“Debt? But I’m still so young! What do I need to think about debt for?”

This response from young Australians is all too common in 2015. What they aren’t aware of, however, is the advantage presented to individuals who did think about debt and developed smart and savvy financial habits from a young age, setting themselves up for a financially secure future.

If you didn’t start saving in your twenties, it isn’t too late. If you are in your twenties, it’s a good idea to start now! Debt Free Australia have identified six financial habits that all Australians should adopt now in order to get their finances in order and be prepared for the future.

  1. Save For The Future
    Saving money for your future, your retirement or for your life in general, doesn’t mean you have to deprive yourself of all things fun. It simply means making smarter decisions when it comes to your spending.For the 20-something year olds, it’s about thinking carefully about whether or not you really need that clothing item, or if a night in with friends will bring the same enjoyment as a pricey night on the town. It’s about working hard now when you have more time to spare and banking your savings to receive greater returns. For the more life experienced, saving is about cost allocation; setting budgets and sticking to them.

    Developing effective spending habits from a young age is an investment in a brighter and more stable financial future.

  2. Live Debt Free
    Living debt free is one of the smartest financial decisions you can make, and staying debt free is the perfect way to increase your chances of a steady financial future.

    When it comes to Australian youth, the cost of tertiary education is likely to be their first encounter with debt. Whilst right now it may be easier to take advantage of financial assistance programs such as HECS, tuition costs will eventually need to be repaid.

    In order to give yourself the best chances of minimising or preventing debt altogether, it is wise to consider paying small amounts of your student debt whilst you study, reducing the amount that will come out of your income in the future.

  3. Set Financial Goals
    Your twenties and thirties are the best times to set financial goals. Many won’t have a myriad of bills or financial demands, thereby making it easier to save money.

    Save for a car, figuring out how much you can afford to pay as a loan and how much you will need for costsafter you make the purchase. Or look to the future and start your emergency fund early – you have nothing to lose from this, but so much to gain.

  4. Surround Yourself With a Motivating Support Group
    At twenty or thirty, many Australians are still living at home or moving out with friends or partners. For those still at home, it is worthwhile discussing your finances with your parents. Having gone through their own financial ups and downs, your parents can be great motivators in ensuring you are staying on track to being financially responsible.
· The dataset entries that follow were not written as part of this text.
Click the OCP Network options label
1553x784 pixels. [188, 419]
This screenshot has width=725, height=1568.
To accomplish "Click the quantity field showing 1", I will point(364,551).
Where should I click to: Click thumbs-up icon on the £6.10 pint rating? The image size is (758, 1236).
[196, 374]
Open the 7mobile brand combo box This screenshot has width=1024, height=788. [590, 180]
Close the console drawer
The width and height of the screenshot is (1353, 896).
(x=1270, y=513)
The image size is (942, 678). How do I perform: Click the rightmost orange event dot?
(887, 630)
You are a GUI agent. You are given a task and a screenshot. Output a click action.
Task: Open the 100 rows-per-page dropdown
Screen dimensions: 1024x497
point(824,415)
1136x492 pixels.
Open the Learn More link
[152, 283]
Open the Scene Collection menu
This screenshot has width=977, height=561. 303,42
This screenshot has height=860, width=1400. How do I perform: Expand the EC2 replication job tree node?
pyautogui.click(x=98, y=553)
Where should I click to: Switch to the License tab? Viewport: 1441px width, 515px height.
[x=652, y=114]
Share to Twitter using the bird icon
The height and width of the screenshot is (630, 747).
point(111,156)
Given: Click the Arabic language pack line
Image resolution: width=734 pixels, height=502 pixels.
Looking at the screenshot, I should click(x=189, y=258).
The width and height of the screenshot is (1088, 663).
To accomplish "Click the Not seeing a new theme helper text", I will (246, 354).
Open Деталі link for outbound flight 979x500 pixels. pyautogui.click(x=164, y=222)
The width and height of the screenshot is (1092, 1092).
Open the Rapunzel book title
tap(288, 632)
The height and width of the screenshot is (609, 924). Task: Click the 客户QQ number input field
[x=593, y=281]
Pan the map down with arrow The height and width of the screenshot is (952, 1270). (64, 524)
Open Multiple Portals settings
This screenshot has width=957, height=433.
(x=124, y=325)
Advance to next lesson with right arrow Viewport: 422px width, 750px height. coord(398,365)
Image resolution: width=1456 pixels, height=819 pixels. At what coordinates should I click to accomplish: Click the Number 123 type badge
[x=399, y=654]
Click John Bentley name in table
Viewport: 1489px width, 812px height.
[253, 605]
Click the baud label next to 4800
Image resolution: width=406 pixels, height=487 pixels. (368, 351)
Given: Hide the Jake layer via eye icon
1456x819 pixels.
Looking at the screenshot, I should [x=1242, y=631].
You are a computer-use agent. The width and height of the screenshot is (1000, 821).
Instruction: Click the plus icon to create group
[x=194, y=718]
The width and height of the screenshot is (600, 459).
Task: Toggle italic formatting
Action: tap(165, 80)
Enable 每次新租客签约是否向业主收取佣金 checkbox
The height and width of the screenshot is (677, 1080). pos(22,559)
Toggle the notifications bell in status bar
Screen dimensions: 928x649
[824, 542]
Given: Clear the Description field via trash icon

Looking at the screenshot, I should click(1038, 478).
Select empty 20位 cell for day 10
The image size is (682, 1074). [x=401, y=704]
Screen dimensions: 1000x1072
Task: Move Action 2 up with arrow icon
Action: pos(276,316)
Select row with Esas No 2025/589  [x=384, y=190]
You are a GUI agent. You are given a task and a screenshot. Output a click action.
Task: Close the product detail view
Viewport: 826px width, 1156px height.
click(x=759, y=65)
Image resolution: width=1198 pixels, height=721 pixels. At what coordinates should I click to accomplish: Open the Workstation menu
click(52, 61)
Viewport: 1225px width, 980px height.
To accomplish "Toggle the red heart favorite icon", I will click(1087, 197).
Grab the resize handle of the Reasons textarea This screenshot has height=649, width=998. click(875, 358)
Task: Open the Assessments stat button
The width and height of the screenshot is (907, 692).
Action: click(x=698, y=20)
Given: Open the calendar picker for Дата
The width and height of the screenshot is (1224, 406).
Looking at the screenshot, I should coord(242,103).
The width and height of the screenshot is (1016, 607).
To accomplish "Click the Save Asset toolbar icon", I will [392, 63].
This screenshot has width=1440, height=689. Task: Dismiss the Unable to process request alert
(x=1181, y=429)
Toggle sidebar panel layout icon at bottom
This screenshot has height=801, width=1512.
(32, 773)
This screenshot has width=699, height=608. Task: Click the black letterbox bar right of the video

    If you’re married or in a committed relationship, you and your partner need to be making financial decisions together, discussing big purchases and being on the same page about long-term goals.

  5. Act For Yourself
    Family and friends can help you with your motivation, but they cannot pay your bills for you. If you have often turned to your parents in times of financial turmoil, now is the time to stop. By adopting a financially responsible mindset, getting a good job and learning to pay for things yourself, you set yourself on the path to a level of independence that will help you in the long run.